The motivation for these tutorials was to give people without bioinformatics experience an entry-level introduction to sequence analysis, specifically whole-genome sequencing (WGS) using long-read data analysis with focus on Oxford Nanopore data.
As an introduction the tutorials won’t cover advanced tool use or workflows but are intended to give people a starting point and basic understanding of general sequence analysis workflows. This includes the general steps but also raise awareness for potential problems and pitfalls.
The tutorials are organised in the order they would potentially be executed in a common whole-genome sequencing project. However, they don’t have to be executed in a specific order. All tutorials stand alone and can be done without the need to do previous tutorials.
Although the focus of these tutorials is on the analysis of long-read Oxford Nanopore data most steps and tools also apply for other long-read technologies such as PacBio and even Illumina short-reads. All steps and/or tools are marked according to the technologies they can be used for:
- for Oxford Nanopore specific tools/steps
- for general Long-Read technologies
- for steps/tools that can be used for long-read as well as short-read data
Workflow and steps covered
The general workflow of Long-Read and Short-Read whole genome sequence analysis is very similar, especially with regards to quality control and the often iterative assembly process using different assemblers to find the best possible genome assembly. The tutorials on this page cover most steps of the general workflow. However, so far only few post-assembly downstream analyses are covered:
Questions and Answers
Throughout the tutorials you will find questions that are intended to make you think about what exactly you are doing, what to look for and help you to self-check. Answers are provided here but can also be found through the “Answers” link below the questions.

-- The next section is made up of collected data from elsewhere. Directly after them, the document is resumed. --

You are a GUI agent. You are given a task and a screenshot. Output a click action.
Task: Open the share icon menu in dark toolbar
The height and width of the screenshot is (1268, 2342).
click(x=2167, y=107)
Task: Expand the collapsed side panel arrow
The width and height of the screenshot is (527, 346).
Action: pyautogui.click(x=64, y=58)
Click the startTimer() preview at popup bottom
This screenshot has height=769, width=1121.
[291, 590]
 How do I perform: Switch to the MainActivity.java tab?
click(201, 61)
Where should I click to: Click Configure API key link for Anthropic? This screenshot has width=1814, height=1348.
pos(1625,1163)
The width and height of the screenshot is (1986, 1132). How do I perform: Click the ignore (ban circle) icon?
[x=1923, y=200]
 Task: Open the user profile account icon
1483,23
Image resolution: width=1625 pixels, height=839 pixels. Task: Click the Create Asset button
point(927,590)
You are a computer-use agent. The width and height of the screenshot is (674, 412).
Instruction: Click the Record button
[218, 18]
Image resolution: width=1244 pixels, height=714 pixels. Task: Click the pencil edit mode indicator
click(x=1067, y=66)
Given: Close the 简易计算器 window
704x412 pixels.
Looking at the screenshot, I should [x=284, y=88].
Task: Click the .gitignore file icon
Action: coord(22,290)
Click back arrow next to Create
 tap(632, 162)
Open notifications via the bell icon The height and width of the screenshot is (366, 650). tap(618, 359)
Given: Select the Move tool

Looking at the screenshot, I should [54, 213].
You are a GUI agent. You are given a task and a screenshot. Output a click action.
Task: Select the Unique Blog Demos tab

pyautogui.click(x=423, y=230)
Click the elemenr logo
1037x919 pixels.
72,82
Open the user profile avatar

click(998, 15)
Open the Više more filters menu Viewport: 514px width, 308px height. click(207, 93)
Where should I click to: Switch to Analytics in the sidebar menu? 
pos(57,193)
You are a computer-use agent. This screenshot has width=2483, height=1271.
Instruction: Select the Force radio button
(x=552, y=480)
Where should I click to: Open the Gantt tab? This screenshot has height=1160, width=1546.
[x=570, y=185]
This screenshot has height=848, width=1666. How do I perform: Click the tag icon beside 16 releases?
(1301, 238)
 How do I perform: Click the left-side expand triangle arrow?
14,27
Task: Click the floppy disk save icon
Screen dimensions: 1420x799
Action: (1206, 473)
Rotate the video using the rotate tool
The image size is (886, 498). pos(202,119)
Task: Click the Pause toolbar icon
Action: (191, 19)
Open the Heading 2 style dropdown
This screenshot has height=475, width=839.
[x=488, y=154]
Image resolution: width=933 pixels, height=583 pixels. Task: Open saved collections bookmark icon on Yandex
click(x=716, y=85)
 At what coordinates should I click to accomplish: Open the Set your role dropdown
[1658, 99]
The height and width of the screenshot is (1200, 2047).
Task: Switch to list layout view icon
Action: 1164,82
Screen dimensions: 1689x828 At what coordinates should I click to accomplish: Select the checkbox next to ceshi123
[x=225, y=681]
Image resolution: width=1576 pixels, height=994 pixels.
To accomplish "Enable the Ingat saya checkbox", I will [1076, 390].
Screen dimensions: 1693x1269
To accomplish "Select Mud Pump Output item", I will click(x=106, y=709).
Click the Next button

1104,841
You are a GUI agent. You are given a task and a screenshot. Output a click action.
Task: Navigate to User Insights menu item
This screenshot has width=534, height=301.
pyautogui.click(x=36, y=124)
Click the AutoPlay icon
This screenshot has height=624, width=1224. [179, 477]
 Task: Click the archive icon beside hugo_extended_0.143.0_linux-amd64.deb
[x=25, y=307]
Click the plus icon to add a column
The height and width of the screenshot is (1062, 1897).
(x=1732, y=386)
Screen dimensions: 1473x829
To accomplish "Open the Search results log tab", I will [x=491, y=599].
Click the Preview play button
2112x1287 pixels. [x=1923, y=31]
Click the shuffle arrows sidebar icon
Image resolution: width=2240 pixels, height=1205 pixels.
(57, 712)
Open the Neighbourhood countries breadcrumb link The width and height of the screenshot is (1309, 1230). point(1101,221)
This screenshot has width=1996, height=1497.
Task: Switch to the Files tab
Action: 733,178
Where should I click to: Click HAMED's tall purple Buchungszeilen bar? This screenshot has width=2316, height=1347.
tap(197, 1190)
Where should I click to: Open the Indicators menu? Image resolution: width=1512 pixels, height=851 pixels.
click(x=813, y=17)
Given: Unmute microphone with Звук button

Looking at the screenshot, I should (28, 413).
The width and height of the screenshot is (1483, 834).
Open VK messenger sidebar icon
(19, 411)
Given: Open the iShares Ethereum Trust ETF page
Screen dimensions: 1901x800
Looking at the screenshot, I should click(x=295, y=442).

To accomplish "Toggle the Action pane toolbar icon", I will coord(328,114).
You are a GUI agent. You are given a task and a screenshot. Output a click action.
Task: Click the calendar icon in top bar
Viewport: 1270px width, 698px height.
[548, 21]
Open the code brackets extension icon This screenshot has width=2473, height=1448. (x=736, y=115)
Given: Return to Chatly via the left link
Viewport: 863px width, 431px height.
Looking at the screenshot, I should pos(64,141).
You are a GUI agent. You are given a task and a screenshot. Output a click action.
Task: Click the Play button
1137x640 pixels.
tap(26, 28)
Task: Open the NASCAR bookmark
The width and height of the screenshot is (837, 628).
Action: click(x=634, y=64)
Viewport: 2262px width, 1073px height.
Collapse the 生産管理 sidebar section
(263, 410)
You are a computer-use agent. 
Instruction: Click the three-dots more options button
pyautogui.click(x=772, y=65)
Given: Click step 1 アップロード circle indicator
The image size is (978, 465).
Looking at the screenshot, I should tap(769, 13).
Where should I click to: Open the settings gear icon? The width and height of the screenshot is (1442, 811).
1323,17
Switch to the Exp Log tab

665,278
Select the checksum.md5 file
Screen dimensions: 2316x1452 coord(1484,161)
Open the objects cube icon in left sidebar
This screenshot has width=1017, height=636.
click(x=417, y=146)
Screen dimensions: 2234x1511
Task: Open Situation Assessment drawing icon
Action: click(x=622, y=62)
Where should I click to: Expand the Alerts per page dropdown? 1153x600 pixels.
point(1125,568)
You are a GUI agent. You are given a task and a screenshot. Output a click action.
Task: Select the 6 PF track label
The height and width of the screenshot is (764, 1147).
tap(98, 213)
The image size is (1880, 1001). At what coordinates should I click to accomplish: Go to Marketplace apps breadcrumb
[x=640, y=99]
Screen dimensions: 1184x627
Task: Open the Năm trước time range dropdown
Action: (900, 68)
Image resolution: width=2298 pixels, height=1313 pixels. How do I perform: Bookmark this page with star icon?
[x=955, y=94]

To improve the tutorials, make them better/more user friendly or if you find anny bugs have issues with it please go to the github page and open a new issue/bug report.
The data used for the tutorials is real nanopore data from (several) sequencing runs of the diatom (microalga) Thalassiosira pseudonana. It is not the most perfect data which, from my point of view, makes it perfect for a tutorial.
Additional information about the tutorials, e.g. software list, references and tutorial data, as well as background information about (long-read) sequence analysis can be found in the Appendix section.